Again I don’t have an especially strong opinion about what our prior should be on possible motivation systems for an AGI trained by straightforward debate, and in particular what fraction of those motivation systems are destructive. But I guess I’m sufficiently confident in “>50% chance that it’s destructive” that I’ll argue for that. I’ll assume the AGI uses model-based RL, which would (I claim) put it very roughly in the same category as humans.
Some aspects of motivation have an obvious relationship / correlation to the reward signal. In the human case, given that we’re a social animal, we can’t be surprised to find that the human brainstem reward function inserts lots of socially-related motivations into us, including things like caring about other humans (which sometimes generalizes to caring about other living creatures) and generally wanting to fit in and follow norms under most circumstances, etc. Whereas other things in the world have no relationship to the innate human brainstem reward function, and predictably, basically no one cares about them, except insofar as they become instrumentally useful for something else we do care about. (There are interesting rare exceptions, like human superstitions.) An example in humans would be the question of whether pebbles on the sidewalk are more often an even number of centimeters apart versus an odd number of centimeters apart.
In the straightforward debate setup, I can’t see any positive reason for the reward function to directly paint a valence, either positive or negative, onto the idea of the AGI taking over the world. So I revert to the default expectation that the AGI will view “I take over the world” in a way that’s analogous to how humans view “the pebbles on the sidewalk are an even number of centimeters apart”—i.e., totally neutral, except insofar as it becomes instrumentally relevant for something else. Meanwhile, the reward signal is directly painting positive valence onto some aspect(s) of winning the debate. It’s hard to say exactly what that aspect will be—in fact I think it will be at least somewhat random.
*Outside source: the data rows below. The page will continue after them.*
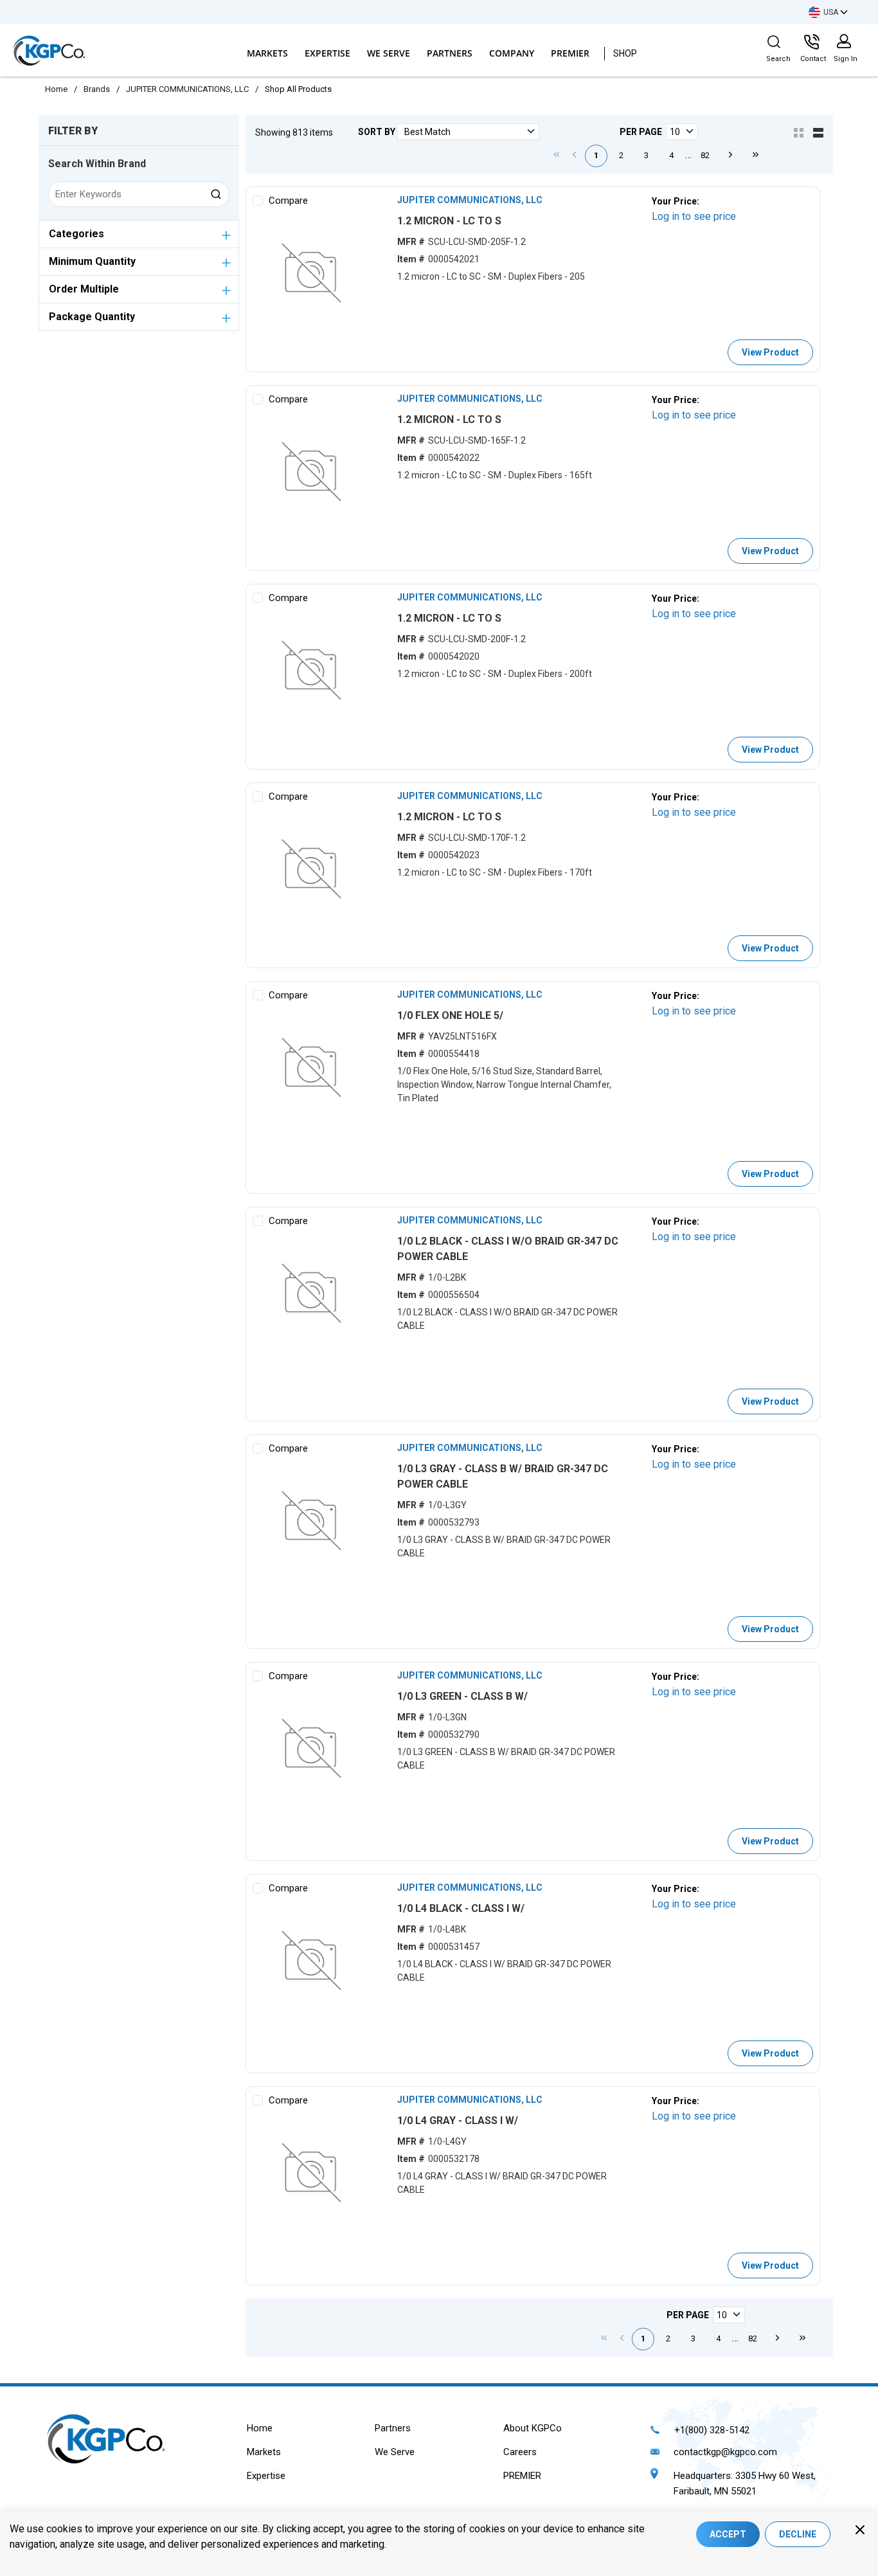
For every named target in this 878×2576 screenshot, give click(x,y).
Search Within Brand (97, 164)
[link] (556, 154)
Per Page (641, 132)
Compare (288, 200)
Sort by (376, 132)
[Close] (860, 2530)
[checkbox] (258, 200)
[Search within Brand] (216, 194)
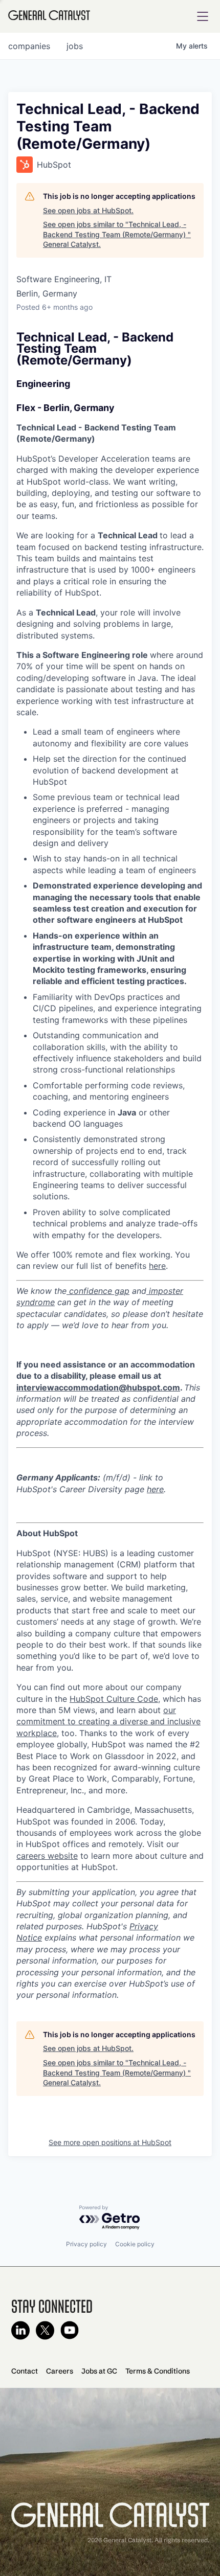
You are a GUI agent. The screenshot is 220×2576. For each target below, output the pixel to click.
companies (29, 46)
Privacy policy (86, 2244)
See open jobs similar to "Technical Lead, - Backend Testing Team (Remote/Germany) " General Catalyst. (117, 234)
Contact (24, 2371)
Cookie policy (135, 2244)
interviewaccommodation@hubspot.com (98, 1387)
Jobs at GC (99, 2371)
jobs (75, 46)
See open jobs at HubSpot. (88, 210)
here (157, 1266)
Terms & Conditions (157, 2371)
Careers (59, 2371)
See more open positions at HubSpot (110, 2142)
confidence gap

But whatever it is, it seems to me to be >50% likely that the AGI can get more of it by taking over the world. I might get as high as “>80%” or “>90%” before I start shrugging and saying “I don’t really know”.
(Then we can start talking about capability windows etc., but I don’t think that was your objection here.)
But I guess I’m sufficiently confident in “>50% chance that it’s destructive” that I’ll argue for that.
Fwiw 50% on doom in the story I told seems plausible to me; maybe I’m at 30% but that’s very unstable. I don’t think we disagree all that much here.
Then we can start talking about capability windows etc., but I don’t think that was your objection here.
Capability windows are totally part of the objection. If you completely ignore capability windows / compute restrictions then you just run AIXI (or AIXI-tl if you don’t want something uncomputable) and die immediately.
Again I don’t have an especially strong opinion about what our prior should be on possible motivation systems for an AGI trained by straightforward debate, and in particular what fraction of those motivation systems are destructive. But I guess I’m sufficiently confident in “>50% chance that it’s destructive” that I’ll argue for that. I’ll assume the AGI uses model-based RL, which would (I claim) put it very roughly in the same category as humans.
Some aspects of motivation have an obvious relationship / correlation to the reward signal. In the human case, given that we’re a social animal, we can’t be surprised to find that the human brainstem reward function inserts lots of socially-related motivations into us, including things like caring about other humans (which sometimes generalizes to caring about other living creatures) and generally wanting to fit in and follow norms under most circumstances, etc. Whereas other things in the world have no relationship to the innate human brainstem reward function, and predictably, basically no one cares about them, except insofar as they become instrumentally useful for something else we do care about. (There are interesting rare exceptions, like human superstitions.) An example in humans would be the question of whether pebbles on the sidewalk are more often an even number of centimeters apart versus an odd number of centimeters apart.
In the straightforward debate setup, I can’t see any positive reason for the reward function to directly paint a valence, either positive or negative, onto the idea of the AGI taking over the world. So I revert to the default expectation that the AGI will view “I take over the world” in a way that’s analogous to how humans view “the pebbles on the sidewalk are an even number of centimeters apart”—i.e., totally neutral, except insofar as it becomes instrumentally relevant for something else. Meanwhile, the reward signal is directly painting positive valence onto some aspect(s) of winning the debate. It’s hard to say exactly what that aspect will be—in fact I think it will be at least somewhat random. But whatever it is, it seems to me to be >50% likely that the AGI can get more of it by taking over the world. I might get as high as “>80%” or “>90%” before I start shrugging and saying “I don’t really know”.
(Then we can start talking about capability windows etc., but I don’t think that was your objection here.)
Fwiw 50% on doom in the story I told seems plausible to me; maybe I’m at 30% but that’s very unstable. I don’t think we disagree all that much here.
Capability windows are totally part of the objection. If you completely ignore capability windows / compute restrictions then you just run AIXI (or AIXI-tl if you don’t want something uncomputable) and die immediately.